• Task goal: Could you reproduce word for word the passage of the G&SWR 6 Class text starting at "- Power type: Steam" and ending at "39 LT (40 t)"?

- Power type: Steam
- Designer: James Stirling (1835–1917)
- Builder: Kilmarnock Locomotive Works
- Build date: 1873-1877
- Total produced: 22
- Configuration:: ​
- • Whyte: 4-4-0
- Gauge: 4 ft 8+1⁄2 in (1,435 mm)
- Leading dia.: 3 ft 7 in (1.09 m)
- Driver dia.: 7 ft 1 in (2.16 m)
- Wheelbase: 4 ft 10 in (1.47 m) + 7 ft 2.75 in (2.2035 m)
- Loco weight: 39 LT (40 t)
- Fuel type: Coal
- Water cap.: 1,800 imp gal (8,200 L; 2,200 US gal)
- Boiler pressure: 140 psi (0.97 MPa)
- Cylinders: two
- Cylinder size: 18 in × 26 in (460 mm × 660 mm)
- Withdrawn: 1894-1901
- Disposition: 17 renewed as G&SWR 194 Class remainder scrapped

= G&SWR 6 Class =

The Glasgow and South Western Railway (GSWR) 6 class were a class of twenty-two 4-4-0 steam locomotives built in 1873. They were designed by James Stirling to handle express passenger trains taken over from the Midland Railway at Carlisle between there and Glasgow on the newly opened Glasgow and Kilmarnock Joint Railway.

== Development ==
The twenty-two examples of this class were designed by James Stirling for the GSWR and built at Kilmarnock Locomotive Works (Works Nos. between 95 and 127) between 1873 and 1877. They were numbered irregularly, and not in chronological order between 3 and 115, to fill gaps in the sequence of running numbers. The members of the class were fitted with domeless boilers and a cut away cab. The first locomotive (No. 6) was fitted with a spring balance type safety valve, but the remainder had those of Ramsbottom design over the centre of the boiler.

No. 106 was exhibited at the Darlington Exhibition in 1875.

==Withdrawal ==
The bulk of the class, including all the rebuilds were 'renewed' (i.e. substantially rebuilt) as G&SWR 194 Class by James Manson between 1895 and 1900, but five were scrapped between 1894 and 1897.

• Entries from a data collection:
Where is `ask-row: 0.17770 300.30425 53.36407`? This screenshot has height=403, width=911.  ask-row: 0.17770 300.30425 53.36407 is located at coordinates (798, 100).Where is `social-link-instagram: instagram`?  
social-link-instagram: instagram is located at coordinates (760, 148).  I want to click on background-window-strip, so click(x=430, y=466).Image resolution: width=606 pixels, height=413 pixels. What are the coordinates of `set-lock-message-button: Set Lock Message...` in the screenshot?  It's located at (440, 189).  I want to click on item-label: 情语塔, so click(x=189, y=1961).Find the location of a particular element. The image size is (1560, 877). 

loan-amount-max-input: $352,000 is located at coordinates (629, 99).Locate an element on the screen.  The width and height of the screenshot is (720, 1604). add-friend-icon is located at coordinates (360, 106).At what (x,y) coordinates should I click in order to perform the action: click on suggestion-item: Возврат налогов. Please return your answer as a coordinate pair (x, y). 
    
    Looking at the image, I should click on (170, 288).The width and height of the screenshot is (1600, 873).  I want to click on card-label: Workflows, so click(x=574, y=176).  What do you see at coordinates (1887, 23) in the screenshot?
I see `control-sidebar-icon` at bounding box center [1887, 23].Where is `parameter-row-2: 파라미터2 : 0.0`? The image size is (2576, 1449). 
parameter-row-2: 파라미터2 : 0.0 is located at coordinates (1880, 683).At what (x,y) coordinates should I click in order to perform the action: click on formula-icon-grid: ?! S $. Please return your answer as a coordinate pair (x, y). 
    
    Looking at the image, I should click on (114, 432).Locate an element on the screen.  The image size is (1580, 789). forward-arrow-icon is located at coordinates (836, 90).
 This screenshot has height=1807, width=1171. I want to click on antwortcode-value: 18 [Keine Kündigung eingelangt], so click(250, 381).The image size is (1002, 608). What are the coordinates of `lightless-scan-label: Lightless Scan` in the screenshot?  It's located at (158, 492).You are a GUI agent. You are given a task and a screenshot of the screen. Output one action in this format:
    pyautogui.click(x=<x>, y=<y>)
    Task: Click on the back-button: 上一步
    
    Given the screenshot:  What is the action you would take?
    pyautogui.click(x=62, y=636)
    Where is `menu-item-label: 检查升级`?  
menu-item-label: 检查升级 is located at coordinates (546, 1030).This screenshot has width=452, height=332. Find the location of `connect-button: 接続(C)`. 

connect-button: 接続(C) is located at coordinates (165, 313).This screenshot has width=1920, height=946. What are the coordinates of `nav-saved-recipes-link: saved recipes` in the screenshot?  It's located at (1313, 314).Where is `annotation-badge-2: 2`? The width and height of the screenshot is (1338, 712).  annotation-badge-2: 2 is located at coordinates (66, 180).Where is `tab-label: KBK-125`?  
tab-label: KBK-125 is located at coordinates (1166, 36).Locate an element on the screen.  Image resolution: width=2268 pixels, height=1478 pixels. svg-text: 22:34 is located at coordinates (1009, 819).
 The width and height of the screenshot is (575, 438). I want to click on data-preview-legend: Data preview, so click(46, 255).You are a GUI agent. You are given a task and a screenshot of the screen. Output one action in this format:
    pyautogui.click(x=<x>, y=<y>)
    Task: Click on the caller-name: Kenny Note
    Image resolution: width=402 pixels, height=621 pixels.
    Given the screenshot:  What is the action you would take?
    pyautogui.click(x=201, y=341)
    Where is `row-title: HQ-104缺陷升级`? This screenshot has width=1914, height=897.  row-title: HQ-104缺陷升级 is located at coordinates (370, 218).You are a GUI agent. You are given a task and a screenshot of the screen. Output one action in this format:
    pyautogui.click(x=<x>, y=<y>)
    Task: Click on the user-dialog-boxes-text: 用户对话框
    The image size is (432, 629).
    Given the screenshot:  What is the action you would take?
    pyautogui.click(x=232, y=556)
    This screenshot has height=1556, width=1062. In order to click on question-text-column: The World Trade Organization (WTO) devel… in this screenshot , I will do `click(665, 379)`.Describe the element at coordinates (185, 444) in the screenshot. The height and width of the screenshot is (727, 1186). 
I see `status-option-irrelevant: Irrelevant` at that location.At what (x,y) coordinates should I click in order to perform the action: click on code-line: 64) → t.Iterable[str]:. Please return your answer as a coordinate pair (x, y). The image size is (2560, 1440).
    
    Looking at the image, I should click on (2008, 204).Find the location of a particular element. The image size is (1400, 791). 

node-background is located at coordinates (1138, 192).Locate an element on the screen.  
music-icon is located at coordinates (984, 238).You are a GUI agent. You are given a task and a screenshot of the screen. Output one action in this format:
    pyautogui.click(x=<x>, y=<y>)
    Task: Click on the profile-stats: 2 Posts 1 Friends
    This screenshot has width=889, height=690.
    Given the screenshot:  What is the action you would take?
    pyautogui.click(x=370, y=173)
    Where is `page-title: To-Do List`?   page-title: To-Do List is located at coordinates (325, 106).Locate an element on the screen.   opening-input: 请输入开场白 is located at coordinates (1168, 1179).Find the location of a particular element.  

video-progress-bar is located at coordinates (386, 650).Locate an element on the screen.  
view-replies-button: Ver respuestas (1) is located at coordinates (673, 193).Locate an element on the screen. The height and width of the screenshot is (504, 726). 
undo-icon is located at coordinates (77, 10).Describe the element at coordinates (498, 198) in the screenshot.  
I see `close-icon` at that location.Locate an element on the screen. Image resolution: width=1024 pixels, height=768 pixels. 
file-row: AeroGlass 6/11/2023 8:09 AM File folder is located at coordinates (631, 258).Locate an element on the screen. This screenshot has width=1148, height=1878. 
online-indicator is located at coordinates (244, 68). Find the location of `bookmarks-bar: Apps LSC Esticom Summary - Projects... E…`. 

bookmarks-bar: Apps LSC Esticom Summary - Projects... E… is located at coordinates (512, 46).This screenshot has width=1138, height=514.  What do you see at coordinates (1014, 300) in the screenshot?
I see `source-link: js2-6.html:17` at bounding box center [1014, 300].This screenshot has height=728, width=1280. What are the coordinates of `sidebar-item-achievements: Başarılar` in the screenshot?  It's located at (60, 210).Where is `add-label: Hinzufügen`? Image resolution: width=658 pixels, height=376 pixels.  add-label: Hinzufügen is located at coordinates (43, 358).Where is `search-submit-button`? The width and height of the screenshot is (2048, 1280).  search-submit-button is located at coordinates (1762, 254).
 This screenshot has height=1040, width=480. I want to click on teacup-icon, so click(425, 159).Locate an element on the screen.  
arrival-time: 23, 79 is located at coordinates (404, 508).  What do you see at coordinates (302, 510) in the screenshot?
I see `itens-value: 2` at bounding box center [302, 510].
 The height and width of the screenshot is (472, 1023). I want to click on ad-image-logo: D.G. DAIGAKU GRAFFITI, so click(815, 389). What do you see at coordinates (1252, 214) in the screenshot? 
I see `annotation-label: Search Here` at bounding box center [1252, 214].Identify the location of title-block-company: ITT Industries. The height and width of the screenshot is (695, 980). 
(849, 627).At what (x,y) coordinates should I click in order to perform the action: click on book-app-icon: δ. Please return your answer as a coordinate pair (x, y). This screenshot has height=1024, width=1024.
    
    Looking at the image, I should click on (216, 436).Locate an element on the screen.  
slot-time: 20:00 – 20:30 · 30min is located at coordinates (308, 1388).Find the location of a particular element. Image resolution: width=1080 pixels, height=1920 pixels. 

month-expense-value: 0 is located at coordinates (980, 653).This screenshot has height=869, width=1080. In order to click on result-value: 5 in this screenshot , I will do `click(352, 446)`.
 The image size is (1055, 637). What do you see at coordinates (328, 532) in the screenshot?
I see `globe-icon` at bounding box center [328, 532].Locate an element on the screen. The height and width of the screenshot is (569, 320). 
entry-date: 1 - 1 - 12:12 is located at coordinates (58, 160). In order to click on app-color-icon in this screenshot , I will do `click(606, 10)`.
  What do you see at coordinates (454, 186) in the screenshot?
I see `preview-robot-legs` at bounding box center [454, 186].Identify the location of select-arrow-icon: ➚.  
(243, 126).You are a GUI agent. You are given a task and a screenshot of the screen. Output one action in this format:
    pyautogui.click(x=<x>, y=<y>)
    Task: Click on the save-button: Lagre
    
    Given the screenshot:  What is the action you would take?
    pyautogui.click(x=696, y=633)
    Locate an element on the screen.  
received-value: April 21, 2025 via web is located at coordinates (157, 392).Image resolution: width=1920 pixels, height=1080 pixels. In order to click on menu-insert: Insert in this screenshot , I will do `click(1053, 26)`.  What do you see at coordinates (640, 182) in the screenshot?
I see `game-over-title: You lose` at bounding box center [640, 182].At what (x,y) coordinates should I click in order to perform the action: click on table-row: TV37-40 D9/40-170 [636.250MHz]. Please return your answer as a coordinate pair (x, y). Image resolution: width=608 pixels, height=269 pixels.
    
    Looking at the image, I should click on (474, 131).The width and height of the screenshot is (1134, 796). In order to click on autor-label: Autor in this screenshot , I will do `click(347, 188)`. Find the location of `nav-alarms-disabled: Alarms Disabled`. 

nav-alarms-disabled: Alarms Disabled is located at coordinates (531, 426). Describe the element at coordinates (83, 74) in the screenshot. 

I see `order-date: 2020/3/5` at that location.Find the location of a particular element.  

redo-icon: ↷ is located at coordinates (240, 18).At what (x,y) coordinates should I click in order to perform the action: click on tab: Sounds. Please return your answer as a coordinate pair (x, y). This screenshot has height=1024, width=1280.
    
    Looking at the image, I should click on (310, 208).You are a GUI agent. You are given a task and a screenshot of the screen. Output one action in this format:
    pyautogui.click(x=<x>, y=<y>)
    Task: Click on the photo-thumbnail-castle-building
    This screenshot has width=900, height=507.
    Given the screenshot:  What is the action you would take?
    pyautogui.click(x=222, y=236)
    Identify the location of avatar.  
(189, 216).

• Answer to this exercise:
- Power type: Steam
- Designer: James Stirling (1835–1917)
- Builder: Kilmarnock Locomotive Works
- Build date: 1873-1877
- Total produced: 22
- Configuration:: ​
- • Whyte: 4-4-0
- Gauge: 4 ft 8+1⁄2 in (1,435 mm)
- Leading dia.: 3 ft 7 in (1.09 m)
- Driver dia.: 7 ft 1 in (2.16 m)
- Wheelbase: 4 ft 10 in (1.47 m) + 7 ft 2.75 in (2.2035 m)
- Loco weight: 39 LT (40 t)